Directions — Take the entries below and retype them exactly.

Pixel coordinate grounding data —
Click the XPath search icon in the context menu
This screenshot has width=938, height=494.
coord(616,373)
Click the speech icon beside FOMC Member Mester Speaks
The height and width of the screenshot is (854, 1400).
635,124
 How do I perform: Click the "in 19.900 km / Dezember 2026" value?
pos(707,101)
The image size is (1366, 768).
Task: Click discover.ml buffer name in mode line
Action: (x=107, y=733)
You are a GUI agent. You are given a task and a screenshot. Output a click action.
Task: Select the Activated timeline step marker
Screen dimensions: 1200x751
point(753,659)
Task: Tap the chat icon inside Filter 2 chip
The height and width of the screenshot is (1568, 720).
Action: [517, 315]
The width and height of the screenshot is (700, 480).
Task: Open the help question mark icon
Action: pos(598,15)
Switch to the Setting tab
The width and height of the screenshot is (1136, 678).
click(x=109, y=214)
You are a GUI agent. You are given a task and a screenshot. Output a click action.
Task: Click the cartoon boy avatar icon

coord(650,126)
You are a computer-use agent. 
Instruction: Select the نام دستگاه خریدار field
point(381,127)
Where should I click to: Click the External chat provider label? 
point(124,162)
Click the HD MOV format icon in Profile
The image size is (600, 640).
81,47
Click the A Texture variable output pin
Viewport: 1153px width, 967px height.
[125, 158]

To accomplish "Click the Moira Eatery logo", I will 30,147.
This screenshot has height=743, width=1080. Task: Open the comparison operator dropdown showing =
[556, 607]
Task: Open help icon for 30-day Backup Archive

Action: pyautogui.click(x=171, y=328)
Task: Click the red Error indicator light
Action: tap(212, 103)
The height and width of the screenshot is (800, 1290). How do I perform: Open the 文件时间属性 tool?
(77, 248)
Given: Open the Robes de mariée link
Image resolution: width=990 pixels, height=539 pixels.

Answer space —
Click the XPath search icon in the context menu
This screenshot has width=938, height=494.
coord(616,373)
Click the speech icon beside FOMC Member Mester Speaks
The height and width of the screenshot is (854, 1400).
635,124
 How do I perform: Click the "in 19.900 km / Dezember 2026" value?
pos(707,101)
The image size is (1366, 768).
Task: Click discover.ml buffer name in mode line
Action: (x=107, y=733)
You are a GUI agent. You are given a task and a screenshot. Output a click action.
Task: Select the Activated timeline step marker
Screen dimensions: 1200x751
point(753,659)
Task: Tap the chat icon inside Filter 2 chip
The height and width of the screenshot is (1568, 720).
Action: [517, 315]
The width and height of the screenshot is (700, 480).
Task: Open the help question mark icon
Action: pos(598,15)
Switch to the Setting tab
The width and height of the screenshot is (1136, 678).
click(x=109, y=214)
You are a GUI agent. You are given a task and a screenshot. Output a click action.
Task: Click the cartoon boy avatar icon

coord(650,126)
You are a computer-use agent. 
Instruction: Select the نام دستگاه خریدار field
point(381,127)
Where should I click to: Click the External chat provider label? 
point(124,162)
Click the HD MOV format icon in Profile
The image size is (600, 640).
81,47
Click the A Texture variable output pin
Viewport: 1153px width, 967px height.
[125, 158]

To accomplish "Click the Moira Eatery logo", I will 30,147.
This screenshot has height=743, width=1080. Task: Open the comparison operator dropdown showing =
[556, 607]
Task: Open help icon for 30-day Backup Archive

Action: pyautogui.click(x=171, y=328)
Task: Click the red Error indicator light
Action: tap(212, 103)
The height and width of the screenshot is (800, 1290). How do I perform: Open the 文件时间属性 tool?
(77, 248)
Given: Open the Robes de mariée link
Image resolution: width=990 pixels, height=539 pixels.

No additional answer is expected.